[Element lookup data]
------------------------------------
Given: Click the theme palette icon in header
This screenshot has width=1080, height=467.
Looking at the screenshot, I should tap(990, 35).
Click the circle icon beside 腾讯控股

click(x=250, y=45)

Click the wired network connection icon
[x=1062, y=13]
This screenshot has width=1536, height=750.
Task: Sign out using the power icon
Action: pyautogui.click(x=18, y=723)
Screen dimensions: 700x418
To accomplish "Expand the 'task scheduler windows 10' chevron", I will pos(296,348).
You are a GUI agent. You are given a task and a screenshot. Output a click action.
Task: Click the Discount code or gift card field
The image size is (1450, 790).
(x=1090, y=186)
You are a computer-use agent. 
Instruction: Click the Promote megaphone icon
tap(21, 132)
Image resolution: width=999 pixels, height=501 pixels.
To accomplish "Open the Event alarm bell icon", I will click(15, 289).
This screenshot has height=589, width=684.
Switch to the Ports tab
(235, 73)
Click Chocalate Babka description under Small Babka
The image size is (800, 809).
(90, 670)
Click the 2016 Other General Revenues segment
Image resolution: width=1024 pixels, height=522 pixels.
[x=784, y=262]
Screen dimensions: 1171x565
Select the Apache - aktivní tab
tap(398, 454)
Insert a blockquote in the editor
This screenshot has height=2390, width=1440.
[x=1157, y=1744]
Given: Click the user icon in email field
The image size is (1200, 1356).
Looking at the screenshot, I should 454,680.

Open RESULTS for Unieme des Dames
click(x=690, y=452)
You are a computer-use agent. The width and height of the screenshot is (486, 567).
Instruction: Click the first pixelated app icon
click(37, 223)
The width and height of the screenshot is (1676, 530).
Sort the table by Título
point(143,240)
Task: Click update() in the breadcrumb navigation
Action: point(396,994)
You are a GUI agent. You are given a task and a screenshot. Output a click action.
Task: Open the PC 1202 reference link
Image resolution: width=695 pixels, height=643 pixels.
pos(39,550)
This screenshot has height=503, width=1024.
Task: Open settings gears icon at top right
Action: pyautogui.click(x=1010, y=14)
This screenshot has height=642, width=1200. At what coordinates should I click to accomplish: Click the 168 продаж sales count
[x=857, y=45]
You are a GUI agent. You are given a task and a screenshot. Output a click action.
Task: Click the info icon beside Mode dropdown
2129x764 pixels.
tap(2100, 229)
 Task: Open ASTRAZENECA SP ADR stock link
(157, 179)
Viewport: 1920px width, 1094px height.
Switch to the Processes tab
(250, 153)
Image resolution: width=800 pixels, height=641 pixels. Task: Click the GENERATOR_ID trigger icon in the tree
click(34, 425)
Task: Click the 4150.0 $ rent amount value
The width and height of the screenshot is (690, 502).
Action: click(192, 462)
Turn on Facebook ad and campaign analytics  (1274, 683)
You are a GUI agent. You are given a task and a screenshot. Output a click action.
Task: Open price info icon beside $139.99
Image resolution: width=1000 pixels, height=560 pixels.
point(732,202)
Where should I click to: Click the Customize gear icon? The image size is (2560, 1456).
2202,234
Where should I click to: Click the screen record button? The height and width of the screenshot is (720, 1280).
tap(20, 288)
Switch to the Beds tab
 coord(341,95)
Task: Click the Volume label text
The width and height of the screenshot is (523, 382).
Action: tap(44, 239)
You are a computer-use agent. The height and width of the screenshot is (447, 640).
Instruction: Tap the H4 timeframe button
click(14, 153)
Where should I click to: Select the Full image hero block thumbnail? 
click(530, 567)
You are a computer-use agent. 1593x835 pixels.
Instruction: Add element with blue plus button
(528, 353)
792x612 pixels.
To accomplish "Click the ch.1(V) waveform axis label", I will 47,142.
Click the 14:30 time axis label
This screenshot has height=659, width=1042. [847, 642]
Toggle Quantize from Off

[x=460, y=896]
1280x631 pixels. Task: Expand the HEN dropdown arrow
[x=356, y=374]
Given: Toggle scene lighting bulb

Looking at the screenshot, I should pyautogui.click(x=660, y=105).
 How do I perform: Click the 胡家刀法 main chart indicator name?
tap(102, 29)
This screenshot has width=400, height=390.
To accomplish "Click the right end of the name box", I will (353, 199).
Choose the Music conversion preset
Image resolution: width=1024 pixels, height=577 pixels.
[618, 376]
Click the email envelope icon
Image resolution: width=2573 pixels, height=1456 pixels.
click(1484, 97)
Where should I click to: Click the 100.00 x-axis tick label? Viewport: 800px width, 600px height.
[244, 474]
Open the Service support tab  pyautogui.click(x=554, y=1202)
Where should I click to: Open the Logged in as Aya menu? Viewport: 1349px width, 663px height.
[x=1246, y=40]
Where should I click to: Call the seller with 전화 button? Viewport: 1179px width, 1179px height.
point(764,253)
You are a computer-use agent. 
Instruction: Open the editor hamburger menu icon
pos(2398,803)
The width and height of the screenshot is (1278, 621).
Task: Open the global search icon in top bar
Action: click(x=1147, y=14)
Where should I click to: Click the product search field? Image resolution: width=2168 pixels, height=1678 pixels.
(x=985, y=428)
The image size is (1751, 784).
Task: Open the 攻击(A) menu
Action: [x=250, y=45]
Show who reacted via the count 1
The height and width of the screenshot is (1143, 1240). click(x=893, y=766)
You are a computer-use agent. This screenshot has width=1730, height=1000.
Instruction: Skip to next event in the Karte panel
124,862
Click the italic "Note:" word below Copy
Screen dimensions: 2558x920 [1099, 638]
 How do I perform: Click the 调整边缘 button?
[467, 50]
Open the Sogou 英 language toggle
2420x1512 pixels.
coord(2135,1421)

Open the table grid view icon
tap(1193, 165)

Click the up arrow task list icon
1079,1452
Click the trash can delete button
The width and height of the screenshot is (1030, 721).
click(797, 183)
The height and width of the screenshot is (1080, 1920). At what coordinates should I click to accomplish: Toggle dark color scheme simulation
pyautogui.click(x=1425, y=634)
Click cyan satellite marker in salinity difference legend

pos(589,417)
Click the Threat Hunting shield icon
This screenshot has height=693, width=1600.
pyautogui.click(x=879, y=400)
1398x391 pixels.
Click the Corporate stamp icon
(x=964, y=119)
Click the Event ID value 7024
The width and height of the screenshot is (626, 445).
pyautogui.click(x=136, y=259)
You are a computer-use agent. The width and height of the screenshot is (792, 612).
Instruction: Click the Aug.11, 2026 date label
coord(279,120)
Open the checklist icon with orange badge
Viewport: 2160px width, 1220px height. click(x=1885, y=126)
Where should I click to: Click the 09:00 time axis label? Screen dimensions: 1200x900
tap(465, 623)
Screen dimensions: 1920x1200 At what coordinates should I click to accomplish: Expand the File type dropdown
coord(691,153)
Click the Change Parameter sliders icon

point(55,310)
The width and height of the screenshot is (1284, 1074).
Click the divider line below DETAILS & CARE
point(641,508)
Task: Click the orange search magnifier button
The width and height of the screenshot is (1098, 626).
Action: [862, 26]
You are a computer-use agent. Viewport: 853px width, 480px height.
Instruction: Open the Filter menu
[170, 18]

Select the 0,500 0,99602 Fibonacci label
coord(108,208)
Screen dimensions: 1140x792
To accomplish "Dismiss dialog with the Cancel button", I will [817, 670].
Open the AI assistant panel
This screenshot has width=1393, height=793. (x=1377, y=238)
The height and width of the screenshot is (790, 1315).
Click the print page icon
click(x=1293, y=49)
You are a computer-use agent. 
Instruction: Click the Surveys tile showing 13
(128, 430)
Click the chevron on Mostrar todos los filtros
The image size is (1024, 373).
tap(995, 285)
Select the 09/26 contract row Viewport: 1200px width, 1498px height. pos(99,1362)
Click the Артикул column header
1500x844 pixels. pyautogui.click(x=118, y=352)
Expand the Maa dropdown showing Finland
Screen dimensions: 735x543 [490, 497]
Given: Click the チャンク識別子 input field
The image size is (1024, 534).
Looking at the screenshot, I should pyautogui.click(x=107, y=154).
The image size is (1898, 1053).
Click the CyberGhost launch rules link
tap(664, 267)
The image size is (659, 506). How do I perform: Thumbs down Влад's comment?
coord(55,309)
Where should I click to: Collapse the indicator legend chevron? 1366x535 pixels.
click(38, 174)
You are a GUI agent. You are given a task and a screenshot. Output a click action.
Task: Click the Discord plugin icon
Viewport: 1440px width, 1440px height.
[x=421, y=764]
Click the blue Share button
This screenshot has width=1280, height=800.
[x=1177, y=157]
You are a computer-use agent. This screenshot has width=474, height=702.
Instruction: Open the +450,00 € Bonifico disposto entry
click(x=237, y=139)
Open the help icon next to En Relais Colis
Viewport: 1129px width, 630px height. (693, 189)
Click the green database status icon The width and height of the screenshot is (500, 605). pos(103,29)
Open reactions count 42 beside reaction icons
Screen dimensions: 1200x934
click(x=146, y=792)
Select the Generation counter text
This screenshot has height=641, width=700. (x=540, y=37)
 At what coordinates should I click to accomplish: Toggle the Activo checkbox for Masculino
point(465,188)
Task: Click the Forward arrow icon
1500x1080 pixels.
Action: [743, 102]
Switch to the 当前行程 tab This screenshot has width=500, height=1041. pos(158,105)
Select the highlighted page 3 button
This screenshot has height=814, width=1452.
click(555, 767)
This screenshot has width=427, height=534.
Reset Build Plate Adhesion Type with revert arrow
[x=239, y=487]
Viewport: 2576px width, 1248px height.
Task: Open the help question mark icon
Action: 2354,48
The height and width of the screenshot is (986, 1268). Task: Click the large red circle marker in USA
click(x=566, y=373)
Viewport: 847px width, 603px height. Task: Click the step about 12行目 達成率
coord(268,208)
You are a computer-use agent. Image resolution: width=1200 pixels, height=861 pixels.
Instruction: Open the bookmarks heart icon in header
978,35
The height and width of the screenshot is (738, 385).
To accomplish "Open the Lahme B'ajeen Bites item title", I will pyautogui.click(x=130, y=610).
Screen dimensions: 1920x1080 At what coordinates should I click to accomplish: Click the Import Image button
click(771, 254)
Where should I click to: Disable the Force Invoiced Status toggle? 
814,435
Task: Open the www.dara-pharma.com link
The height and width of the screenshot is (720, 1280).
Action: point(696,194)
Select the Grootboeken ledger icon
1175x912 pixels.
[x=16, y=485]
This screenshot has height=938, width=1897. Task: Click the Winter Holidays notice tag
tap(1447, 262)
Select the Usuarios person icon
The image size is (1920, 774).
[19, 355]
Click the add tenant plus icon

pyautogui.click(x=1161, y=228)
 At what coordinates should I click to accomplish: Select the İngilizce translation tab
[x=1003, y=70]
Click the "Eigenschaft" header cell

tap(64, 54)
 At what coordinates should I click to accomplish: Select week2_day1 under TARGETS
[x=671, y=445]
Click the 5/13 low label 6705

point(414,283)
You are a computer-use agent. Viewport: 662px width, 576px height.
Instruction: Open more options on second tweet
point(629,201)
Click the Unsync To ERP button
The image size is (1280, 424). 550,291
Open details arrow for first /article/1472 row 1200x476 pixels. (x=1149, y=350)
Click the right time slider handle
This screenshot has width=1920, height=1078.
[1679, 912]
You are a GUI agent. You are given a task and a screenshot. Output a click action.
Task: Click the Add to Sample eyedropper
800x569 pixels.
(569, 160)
------------------------------------
* **TASK DIRECTIONS**
Reproduce the data above verbatim, from its first line through the line containing "[x=784, y=262]", both ends included, and nothing else.

* **RESULT OF THE TASK**
Given: Click the theme palette icon in header
This screenshot has width=1080, height=467.
Looking at the screenshot, I should tap(990, 35).
Click the circle icon beside 腾讯控股

click(x=250, y=45)

Click the wired network connection icon
[x=1062, y=13]
This screenshot has width=1536, height=750.
Task: Sign out using the power icon
Action: pyautogui.click(x=18, y=723)
Screen dimensions: 700x418
To accomplish "Expand the 'task scheduler windows 10' chevron", I will pos(296,348).
You are a GUI agent. You are given a task and a screenshot. Output a click action.
Task: Click the Discount code or gift card field
The image size is (1450, 790).
(x=1090, y=186)
You are a computer-use agent. 
Instruction: Click the Promote megaphone icon
tap(21, 132)
Image resolution: width=999 pixels, height=501 pixels.
To accomplish "Open the Event alarm bell icon", I will click(15, 289).
This screenshot has height=589, width=684.
Switch to the Ports tab
(235, 73)
Click Chocalate Babka description under Small Babka
The image size is (800, 809).
(90, 670)
Click the 2016 Other General Revenues segment
Image resolution: width=1024 pixels, height=522 pixels.
[x=784, y=262]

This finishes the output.